Brano estratto.
Nel 1994 Neffa, Deda e DJ Gruff pubblicarono SxM, il primo album dei Sangue Misto, considerato uno dei dischi più importanti e influenti del rap italiano, se non il più importante e influente in assoluto, che uscì per l’etichetta indipendente Century Vox.
Fu un album che introdusse temi, suoni e approcci inediti nel rap italiano: da un lato risentiva dell’esperienza delle posse, come dimostrano i molti testi di denuncia sociale (“Lo straniero” e “Cani sciolti”, per citarne due) presenti nel disco; dall’altro, però, Neffa, Deda e DJ Gruff si distaccarono da questa tradizione, inserendo alcune canzoni meno politicizzate e più intimiste, e altre legate a elementi tipici della cultura hip hop, come il consumo di marijuana (“La Porra”, “Fattanza blu”) e l’importanza di fare parte di un collettivo (“Senti come suona”).
Un’altra novità che Neffa e soci introdussero con SxM fu lo sdoganamento di uno slang tutto loro, incentrato su parole, in alcuni casi dialettali, che sono diventate di uso comune tra gli appassionati di rap italiani, come “chico”, “guaglione” “ballotta” (che significa più o meno “crew”), “rapadopa” (un termine creato da DJ Gruff in un singolo uscito l’anno prima, e che indica una sorta di energia positiva) e “porra” (ossia la cannabis).

Dati.
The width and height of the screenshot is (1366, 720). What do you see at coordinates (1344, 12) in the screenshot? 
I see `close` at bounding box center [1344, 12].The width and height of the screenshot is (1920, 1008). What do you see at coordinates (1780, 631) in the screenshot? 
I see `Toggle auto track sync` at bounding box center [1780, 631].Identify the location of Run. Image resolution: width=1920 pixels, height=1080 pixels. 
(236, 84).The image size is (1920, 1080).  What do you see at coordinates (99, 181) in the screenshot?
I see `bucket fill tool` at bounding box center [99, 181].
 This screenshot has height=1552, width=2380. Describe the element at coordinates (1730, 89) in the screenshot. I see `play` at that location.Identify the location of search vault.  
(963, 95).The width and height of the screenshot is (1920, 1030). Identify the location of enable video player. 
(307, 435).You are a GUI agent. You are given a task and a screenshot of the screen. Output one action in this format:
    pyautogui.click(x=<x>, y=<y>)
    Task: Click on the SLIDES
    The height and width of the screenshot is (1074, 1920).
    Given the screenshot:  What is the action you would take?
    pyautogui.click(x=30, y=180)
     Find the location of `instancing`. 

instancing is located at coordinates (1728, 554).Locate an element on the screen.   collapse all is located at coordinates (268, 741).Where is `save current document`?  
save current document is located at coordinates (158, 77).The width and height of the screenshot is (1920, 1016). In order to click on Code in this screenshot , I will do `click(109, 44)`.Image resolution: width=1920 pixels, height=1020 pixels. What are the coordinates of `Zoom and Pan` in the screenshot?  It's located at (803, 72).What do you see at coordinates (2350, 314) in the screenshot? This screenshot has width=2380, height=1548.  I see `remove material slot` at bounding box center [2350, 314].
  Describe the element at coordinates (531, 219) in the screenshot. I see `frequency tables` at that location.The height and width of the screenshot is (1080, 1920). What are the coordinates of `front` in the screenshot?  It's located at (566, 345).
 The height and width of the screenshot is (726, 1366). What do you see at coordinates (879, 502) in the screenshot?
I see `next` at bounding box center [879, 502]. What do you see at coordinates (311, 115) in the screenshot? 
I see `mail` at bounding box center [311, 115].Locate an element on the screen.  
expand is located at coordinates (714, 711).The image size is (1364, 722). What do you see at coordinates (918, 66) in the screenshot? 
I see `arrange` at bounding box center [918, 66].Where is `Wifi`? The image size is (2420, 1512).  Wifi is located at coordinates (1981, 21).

Compiti da svolgere.
• a. Nel brano su SxM, trasforma in elenco puntato il paragrafo che inizia con "Fu un album che introdusse". Mantieni i fatti principali.
• b. Riporta la parte del brano su SxM compresa tra "Un’altra novità che" e "(ossia la cannabis).", estremi inclusi, sostituendo "slang" con "gergo".

Risposte in ordine.
• a.
- SxM introdusse nel rap italiano temi, suoni e approcci inediti.
- Risentiva dell'esperienza delle posse, con molti testi di denuncia sociale, tra cui "Lo straniero" e "Cani sciolti".
- Neffa, Deda e DJ Gruff se ne distaccarono inserendo canzoni meno politicizzate e più intimiste.
- Altre canzoni erano legate a elementi tipici della cultura hip hop:
  - il consumo di marijuana ("La Porra", "Fattanza blu");
  - l'importanza di fare parte di un collettivo ("Senti come suona").

• b.
Un’altra novità che Neffa e soci introdussero con SxM fu lo sdoganamento di uno gergo tutto loro, incentrato su parole, in alcuni casi dialettali, che sono diventate di uso comune tra gli appassionati di rap italiani, come “chico”, “guaglione” “ballotta” (che significa più o meno “crew”), “rapadopa” (un termine creato da DJ Gruff in un singolo uscito l’anno prima, e che indica una sorta di energia positiva) e “porra” (ossia la cannabis).